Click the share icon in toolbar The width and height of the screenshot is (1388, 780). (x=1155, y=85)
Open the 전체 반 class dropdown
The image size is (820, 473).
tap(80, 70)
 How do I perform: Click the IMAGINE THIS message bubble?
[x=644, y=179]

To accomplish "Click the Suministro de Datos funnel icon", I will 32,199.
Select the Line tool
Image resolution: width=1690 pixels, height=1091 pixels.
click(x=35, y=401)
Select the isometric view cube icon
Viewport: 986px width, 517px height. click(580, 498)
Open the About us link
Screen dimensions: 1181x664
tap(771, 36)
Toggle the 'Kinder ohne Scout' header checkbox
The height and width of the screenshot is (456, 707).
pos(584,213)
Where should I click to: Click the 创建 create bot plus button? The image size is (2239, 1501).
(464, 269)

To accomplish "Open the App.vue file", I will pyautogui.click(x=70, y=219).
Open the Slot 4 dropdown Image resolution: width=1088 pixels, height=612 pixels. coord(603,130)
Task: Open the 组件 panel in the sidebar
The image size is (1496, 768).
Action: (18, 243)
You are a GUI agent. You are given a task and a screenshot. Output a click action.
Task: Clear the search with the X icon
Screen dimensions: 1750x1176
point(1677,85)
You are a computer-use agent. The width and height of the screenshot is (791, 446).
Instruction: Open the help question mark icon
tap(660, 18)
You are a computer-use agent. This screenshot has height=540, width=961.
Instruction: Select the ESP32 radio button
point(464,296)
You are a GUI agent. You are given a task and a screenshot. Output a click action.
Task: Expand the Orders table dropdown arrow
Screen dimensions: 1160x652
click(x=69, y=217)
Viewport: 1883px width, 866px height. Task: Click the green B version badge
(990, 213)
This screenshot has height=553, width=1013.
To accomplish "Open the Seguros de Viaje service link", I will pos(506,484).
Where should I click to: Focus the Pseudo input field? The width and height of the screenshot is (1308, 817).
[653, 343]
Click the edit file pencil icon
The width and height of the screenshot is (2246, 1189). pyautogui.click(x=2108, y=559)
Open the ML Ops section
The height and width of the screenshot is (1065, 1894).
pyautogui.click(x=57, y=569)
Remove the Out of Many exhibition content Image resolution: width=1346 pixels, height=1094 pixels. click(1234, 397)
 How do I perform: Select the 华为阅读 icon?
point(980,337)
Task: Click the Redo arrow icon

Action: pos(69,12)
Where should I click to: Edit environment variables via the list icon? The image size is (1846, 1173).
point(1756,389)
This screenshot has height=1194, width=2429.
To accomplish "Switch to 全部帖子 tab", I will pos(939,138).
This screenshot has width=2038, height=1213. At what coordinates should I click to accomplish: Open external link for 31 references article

• **YOUR GOAL**
Above are the records. Print exactly, and only, the lines from the line with "The height and width of the screenshot is (456, 707)." to the line with "This screenshot has height=553, width=1013.", both inclusive.

• **FINISHED TASK**
The height and width of the screenshot is (456, 707).
pos(584,213)
Where should I click to: Click the 创建 create bot plus button? The image size is (2239, 1501).
(464, 269)

To accomplish "Open the App.vue file", I will pyautogui.click(x=70, y=219).
Open the Slot 4 dropdown Image resolution: width=1088 pixels, height=612 pixels. coord(603,130)
Task: Open the 组件 panel in the sidebar
The image size is (1496, 768).
Action: (18, 243)
You are a GUI agent. You are given a task and a screenshot. Output a click action.
Task: Clear the search with the X icon
Screen dimensions: 1750x1176
point(1677,85)
You are a computer-use agent. The width and height of the screenshot is (791, 446).
Instruction: Open the help question mark icon
tap(660, 18)
You are a computer-use agent. This screenshot has height=540, width=961.
Instruction: Select the ESP32 radio button
point(464,296)
You are a GUI agent. You are given a task and a screenshot. Output a click action.
Task: Expand the Orders table dropdown arrow
Screen dimensions: 1160x652
click(x=69, y=217)
Viewport: 1883px width, 866px height. Task: Click the green B version badge
(990, 213)
This screenshot has height=553, width=1013.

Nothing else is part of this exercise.